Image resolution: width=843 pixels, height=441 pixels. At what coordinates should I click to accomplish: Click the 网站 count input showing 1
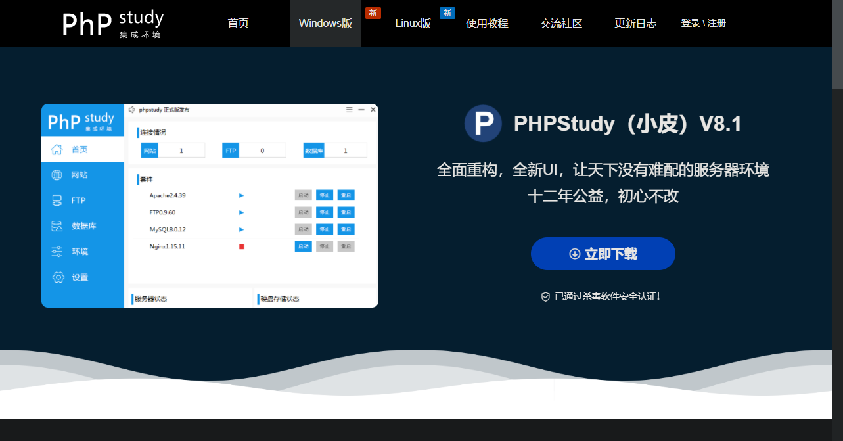(x=183, y=150)
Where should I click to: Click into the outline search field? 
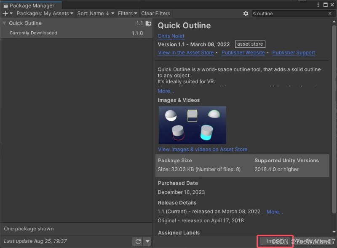coord(290,14)
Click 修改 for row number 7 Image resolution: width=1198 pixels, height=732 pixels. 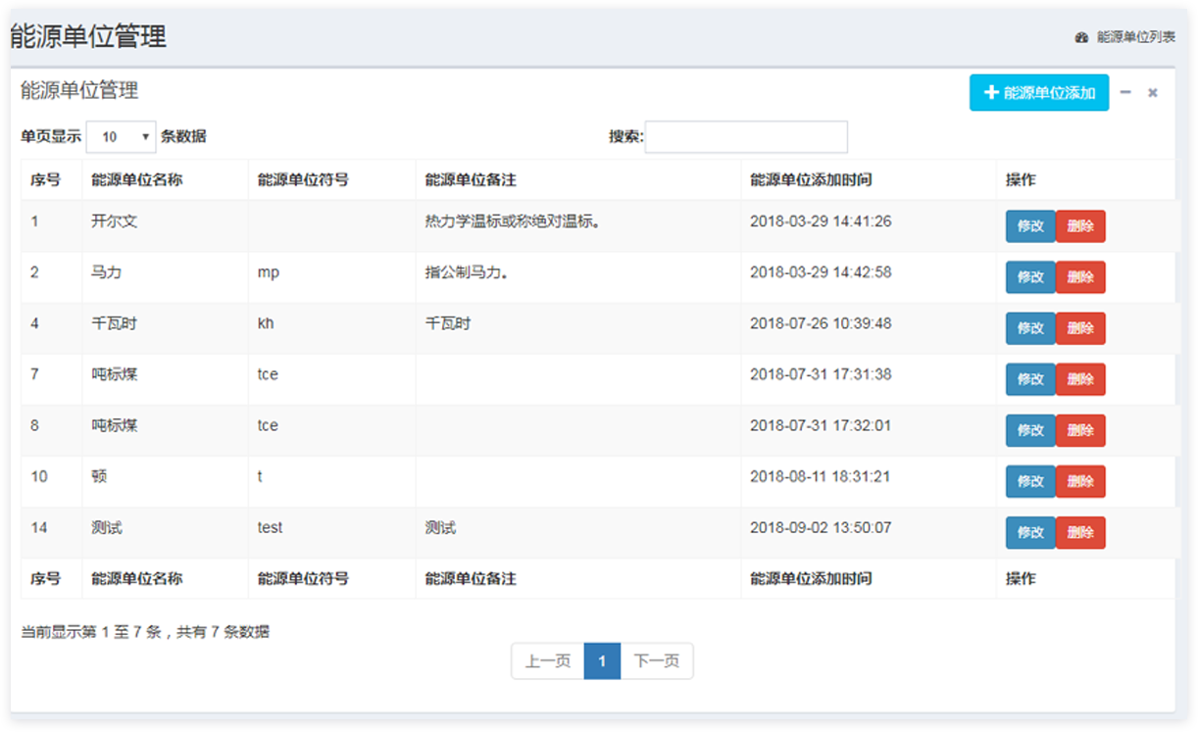click(x=1030, y=379)
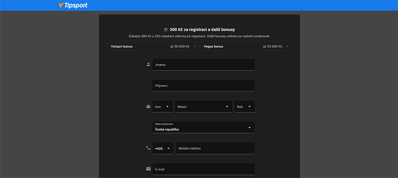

§

Copy every line of the rows above that contains the string "should". Case counts.

## Exercise response
Image resolution: width=843 pixels, height=441 pixels. At what coordinates should I click to accomplish: Click the 网站 count input showing 1
Where should I click to: Click into the outline search field? 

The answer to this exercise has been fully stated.